[Opinion] The Need to Include a Fluorine Mass Balance in the Development of Effective Technologies for PFAS Destruction
By Sanne J. Smith, Mélanie Lauria, Christopher P. Higgins, Kurt D. Pennell, Jens Blotevogel, and Hans Peter H. Arp
Environ. Sci. Technol.
February 5, 2024
DOI: 10.1021/acs.est.3c10617
Many emerging technologies, including electrochemical oxidation, plasma, hydrothermal alkaline treatment, supercritical water oxidation, photocatalytic degradation, sonolysis, and thermal treatment, are being developed and marketed for the destruction of per- and polyfluoroalkyl substances (PFAS) in environmental media. (1) In contrast to conventional treatment methods designed to capture and concentrate PFAS, the goal of these technologies is to actually destroy PFAS. As a consequence, there is the potential to generate and unintentionally release transformation products, such as ultra-short-chain PFAS (e.g., C2–C3) or longer-chain fluorinated compounds.

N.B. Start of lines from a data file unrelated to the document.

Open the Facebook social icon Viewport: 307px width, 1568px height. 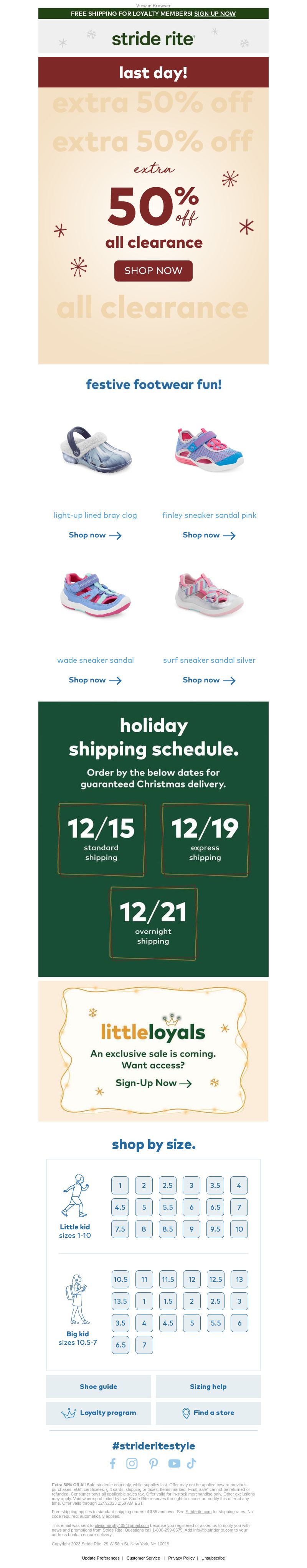(x=113, y=1463)
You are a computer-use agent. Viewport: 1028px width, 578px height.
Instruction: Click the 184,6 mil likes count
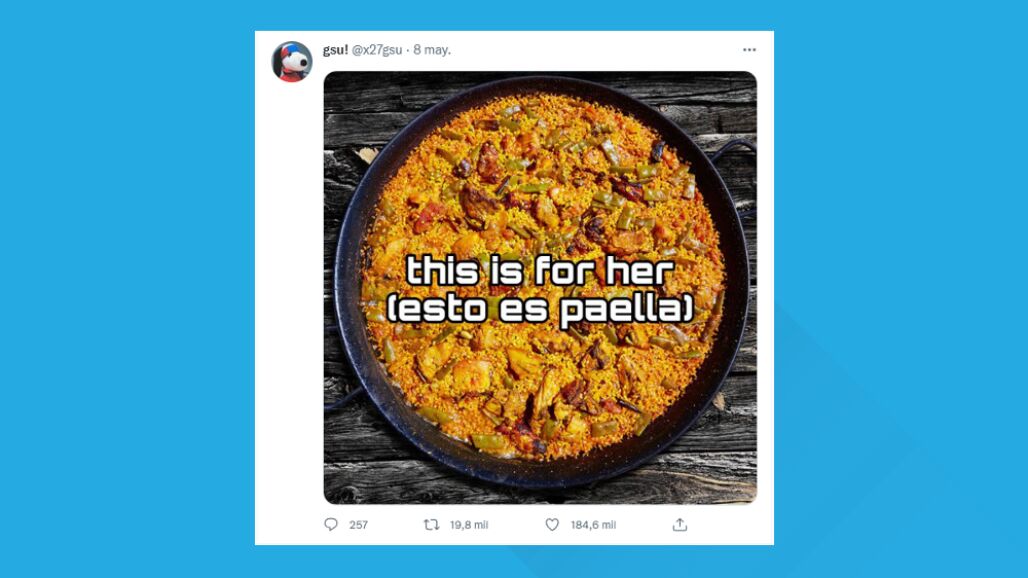tap(593, 525)
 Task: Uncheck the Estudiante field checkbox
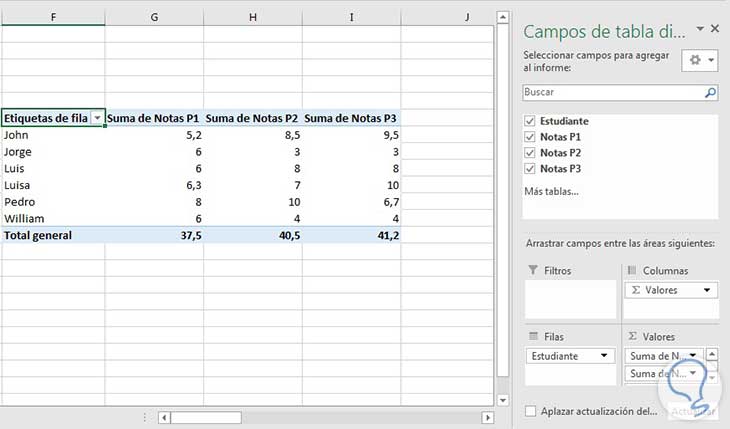tap(530, 121)
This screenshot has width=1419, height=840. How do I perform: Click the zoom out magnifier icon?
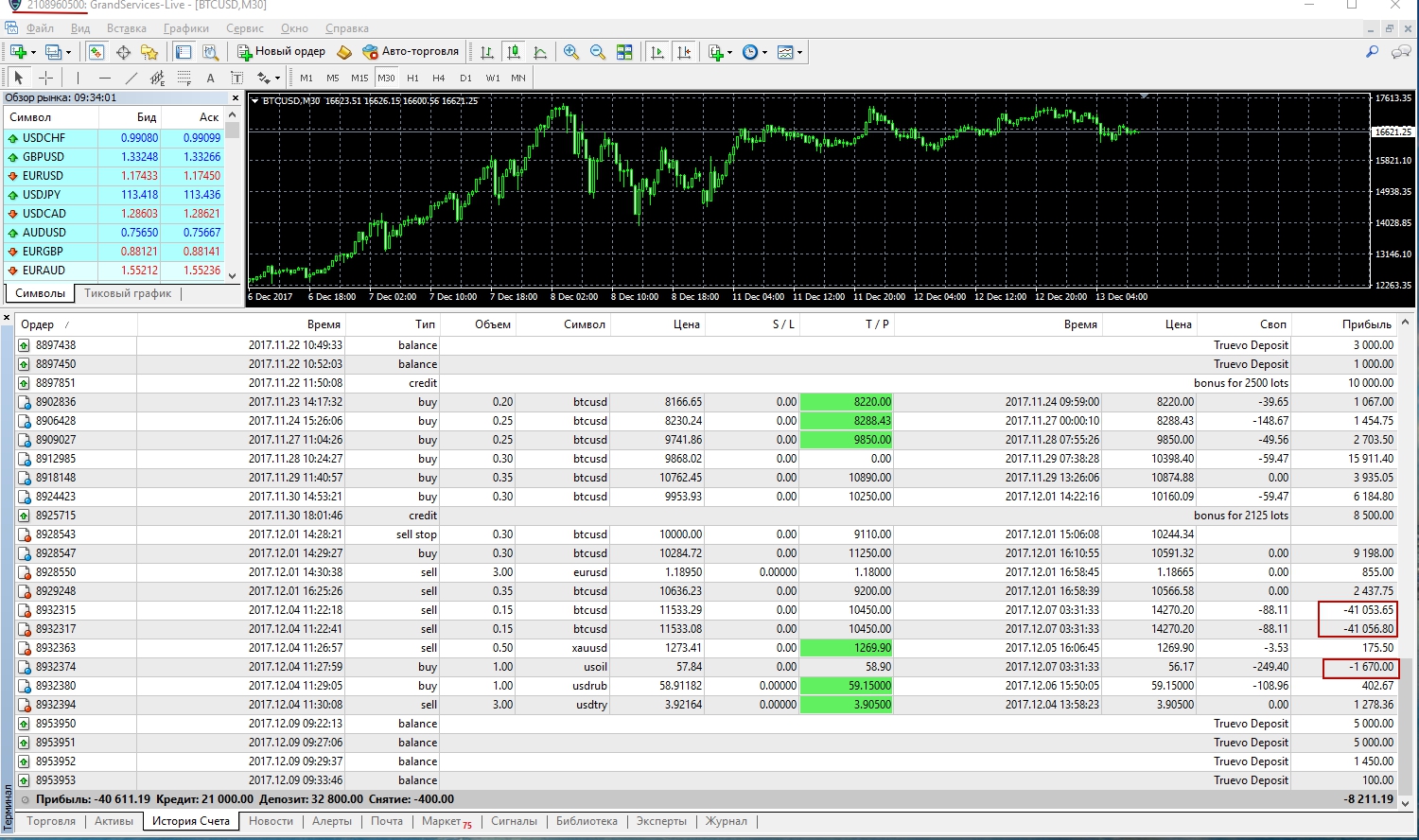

The importance of transformation (by)product formation during the destructive treatment of PFAS has been recognized in the literature. (2,3) Nonetheless, studies describing destructive technologies may still report concentrations of only the parent compound or a small set of target PFAS and often confuse “transformation of target species” with “mineralization”. In contrast to that of other organic micropollutants, the degradation of PFAS can be readily monitored by tracing the fluorine element. When technologies are tested in spiked, laboratory-prepared solutions or solids, PFAS concentrations are usually sufficiently high and background fluoride concentrations sufficiently low to allow tracking of defluorination with fluoride measurements. This type of confirmation is often achieved using fluoride-selective electrodes, sometimes verified by ion chromatography (IC) or other methods.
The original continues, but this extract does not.